The role for CBIA and deep learning-based screening systems has grown over the years. As part of an RDFI-TM program, a deep learning algorithm can perform a preliminary triage before the ophthalmologist’s evaluation and has the potential to replace the image reader altogether, with greater efficacy which may increase screening rates. Currently available algorithms have demonstrated capacity to detect plus disease, a diagnostic classification that expert ophthalmologists frequently disagree on (Table 4). Nonetheless, CBIA for ROP that is trained with human-labelled inputs should be used with caution since they can be prone to bias and disparity with relatively small training sets and high intergrader variability. Deep learning in ROP screening holds great promise but remains a research tool at the current moment. As we learn more and more about the real-life deployment of such systems in the screening of diabetic retinopathy, we will be able to better address its ethical, medicolegal, and logistic considerations.

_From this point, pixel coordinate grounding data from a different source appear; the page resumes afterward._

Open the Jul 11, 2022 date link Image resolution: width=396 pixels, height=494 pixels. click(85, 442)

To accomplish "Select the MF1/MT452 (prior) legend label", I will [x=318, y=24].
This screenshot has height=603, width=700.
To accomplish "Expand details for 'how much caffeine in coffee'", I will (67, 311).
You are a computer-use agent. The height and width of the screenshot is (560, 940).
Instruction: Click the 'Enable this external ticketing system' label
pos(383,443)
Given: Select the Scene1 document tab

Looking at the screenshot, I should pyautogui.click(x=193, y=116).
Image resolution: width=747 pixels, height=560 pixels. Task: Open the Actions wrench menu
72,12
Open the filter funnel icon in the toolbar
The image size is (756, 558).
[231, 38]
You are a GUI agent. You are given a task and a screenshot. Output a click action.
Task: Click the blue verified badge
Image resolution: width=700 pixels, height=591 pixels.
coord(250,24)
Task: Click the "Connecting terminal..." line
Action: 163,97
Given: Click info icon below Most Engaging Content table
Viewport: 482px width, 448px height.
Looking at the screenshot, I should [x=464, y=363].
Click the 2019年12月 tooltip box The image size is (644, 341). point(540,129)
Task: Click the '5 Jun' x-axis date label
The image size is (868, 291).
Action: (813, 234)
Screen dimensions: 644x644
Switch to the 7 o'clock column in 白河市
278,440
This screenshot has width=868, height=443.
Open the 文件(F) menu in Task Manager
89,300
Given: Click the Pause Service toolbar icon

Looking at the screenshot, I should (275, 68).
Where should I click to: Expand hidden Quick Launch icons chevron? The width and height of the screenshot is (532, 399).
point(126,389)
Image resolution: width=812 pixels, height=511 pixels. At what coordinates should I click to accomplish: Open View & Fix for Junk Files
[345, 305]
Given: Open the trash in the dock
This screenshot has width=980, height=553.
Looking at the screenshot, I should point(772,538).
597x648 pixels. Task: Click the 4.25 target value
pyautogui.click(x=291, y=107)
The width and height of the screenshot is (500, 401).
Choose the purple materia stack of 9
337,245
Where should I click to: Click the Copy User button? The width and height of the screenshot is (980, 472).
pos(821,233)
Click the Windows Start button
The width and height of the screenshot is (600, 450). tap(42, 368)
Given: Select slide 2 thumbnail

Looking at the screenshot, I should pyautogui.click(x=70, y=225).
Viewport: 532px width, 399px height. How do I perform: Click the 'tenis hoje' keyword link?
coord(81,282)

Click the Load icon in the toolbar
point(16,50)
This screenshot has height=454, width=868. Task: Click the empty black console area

Novel retinal imaging devices have emerged in the last decade and have the potential for improving image acquisition in telemedicine-based ROP screening programs. Some evidence suggests that telemedicine examination may be less stressful than standard BIO examination for premature infants [50]. Similarly, the use of novel noncontact cameras that avoid the use of a lid speculum and topical anesthesia might provide additional safety benefits for those infants. In parallel, smartphone-based imaging tools may be useful for screening ROP. Such devices leverage on the smartphone’s built-in high-resolution camera, computing power, and data transfer capacities (e.g., Wi-Fi). For low-resource communities and developing countries who face budgetary constraints for the set-up of RDFI-TM programs, smartphone-based imaging tools can be particularly valuable [51].


Telemedicine-based remote digital fundus imaging offers a validated and viable alternative to in-person, on-site indirect ophthalmoscopy examination of the premature infant by an ophthalmologist for the screening of retinopathy of prematurity. While the latter remains the gold standard for ROP screening, advances in imaging technology, rapid evolution in portable retinal imaging systems, and the rise of automated image interpretation offer great promise in drastically expanding the accessibility of telemedicine-based screening of retinopathy of prematurity worldwide.